I’ve been rereading Vicki Spandel’s Creating Young Writers: Using the Six Traits to Enrich Writing Process in Primary Classrooms over the last week, in anticipation of the summer that I have ahead of me. Part of it will be spent working with teachers of very young writers, and part of it will be spent working with writers of this age myself. My own daughters’ primary teachers reminded parents that their most important objective was helping kids fall in love with reading and writing. They also knew that providing them with writer’s words, so that they could speak with others about the writing that they were doing and begin to notice the traits of good writing as they read was empowering as well. Vicki Spandel’s thoughts about teaching the traits conceptually are helpful to teachers who are eager to help writers understand that the traits are merely a way of “thinking about writing” that leads to real understanding and meaningful use.

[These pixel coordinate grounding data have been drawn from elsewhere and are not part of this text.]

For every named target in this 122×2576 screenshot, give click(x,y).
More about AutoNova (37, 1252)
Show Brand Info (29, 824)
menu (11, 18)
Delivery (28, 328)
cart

She suggests approaching instruction around ideas in three different ways:

  • As imagination and observation
  • As pictures in the mind
  • As messages

Over the next week, I plan to think and blog about each of these approaches a bit more, sharing out some of the lessons and strategies I’ve used as well as what I’ve learned from the writers I get to work with along the way. I’m wondering where others get their writing ideas from–what inspires you? How do you inspire or prompt the discovery of great writing ideas in others?



  1. Mine is a tried and true method — giving students choice over topics and finding a real audience for them as best I (or they) can. I teach an intro to genres course in which the students write every genre. While they have to write a particular genre, I do not limit topics. I also work into each study of a genre as authentic an audience as I can find beyond me the teacher. The students enjoy having their own topics and knowing that someone else is really reading their work — plus, experimenting with each genre helps them find styles they like too. This is an important aspect I think to choice — allowing choice but also pushing students in new directions they do not even know to choose yet.

  2. Susanne–
    I’m interested in learning more about your approach around the genres. Many of the teachers that I work with find that when they allow full choice around genre within their workshops, students don’t yet understand enough about HOW to write each genre. There are different ways to provide kids these learning opportunities–from individual conferences to center-based experiences to whole-group direct instruction. Each experience allows for a different level of choice. Eager to hear, from your experience, what works for your students….

  3. I’ve been struck in the past couple of days about what Susanne mentions: the power of a ‘real’ audience. Of course we’re part of a real audience too, as are the students’ own classmates. But just yesterday a respected outsider (who has come in last week to talk to our students about his love of Homer) joined our class ning and started to respond to some of the students’ writing. The students and I weren’t expecting this, but I immediately felt the power of it. It’s too early yet to say whether it will lead to an obvious raising of the standard amongst the students, but I’m imagining it will.